|
|
|
date: Thu, 19 Feb 2009 11:15:59 -0000,
group: uk.net.web.authoring
back
Notepad Plus - ANSI or Unicode?
I downloaded Notepad+ and got those 2 versions in the zip. What should I be
using for web languages?
If anybody has a simple explanation for the A/U then do give it, but I have
bigger things on my hands so it's not important.
-dE|_---
date: Thu, 19 Feb 2009 11:15:59 -0000
author: dE|_
|
Re: Notepad Plus - ANSI or Unicode?
On 19 Feb, 11:15, "dE|_" wrote:
Go for Unicode.
> If anybody has a simple explanation for the A/U then do give it,
Unicode is a character set. A great big long list of characters,
sufficient to do every language in the world, except some of the
Klingon dialects and of course Welsh(*) No more having to _choose_ a
character set, just use Unicode and you're sorted. No need to know
which character set was used to create a document (was it ISO-8859-1
or ISO-8859-17?), in Unicode there's just one. This also means you can
mix languages and their local characters on the same page.

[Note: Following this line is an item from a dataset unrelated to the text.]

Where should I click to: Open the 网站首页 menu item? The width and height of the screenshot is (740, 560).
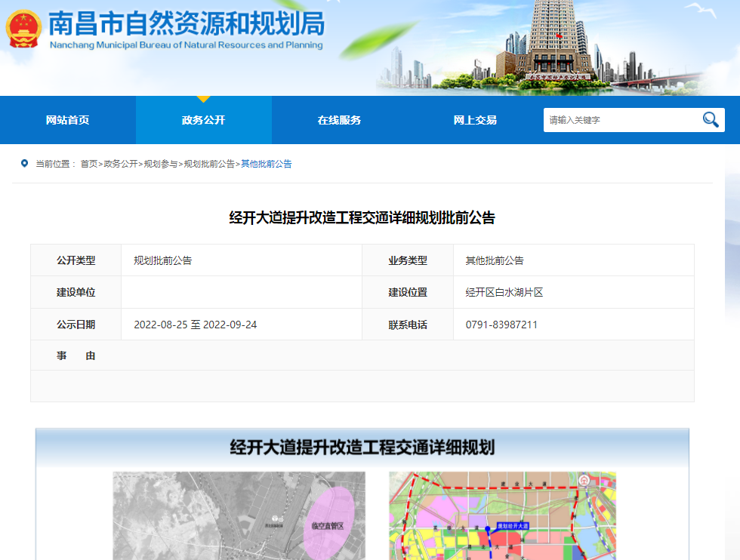click(69, 120)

However Unicode is only half the story. It lists the characters, but
it doesn't specify how they're encoded into bytes. That's done by
something called UTF. UTF comes in three common flavours (and some
rare ones): UTF8, UTF8Y aka UTF8-BOM and UTF16.
Many operating systems and programming languages use UTF16 internally,
but it's not a great storage format as it's twice as many bytes as
ASCII. So it's best avoided. Watch out for Windows programs with a
"Save as Unicode" option - these usually mean UTF16. Look further down
and seek out UTF8. UTF16 also breaks some text-handling utilities,
including Subversion.
UTF8 is the one to use. It's complicated, as it's a variable length
encoding, but that's not your problem! "Simple" characters use one
byte, same as ASCII. In fact the ASCII characters and their bytes
overlap, so all ASCII documents are automatically valid and readable
UTF8 Unicode as well, without needing conversion. If it's not a simple
character, then UTF8 uses more bytes to represent it, as needed.
UTF8Y puts a three byte magic sequence onto the start of every
document to indicate that it's UTF8Y. Works fine, but you lose that
ASCII compatibility.
All HTML uses Unicode and has done since time immemorial. The encoding
may vary (and often isn't UTF8), but the character set is still that
of Unicode. So when you use a numeric entity, those numbers are
_always_ the numbers that refer to the Unicode character.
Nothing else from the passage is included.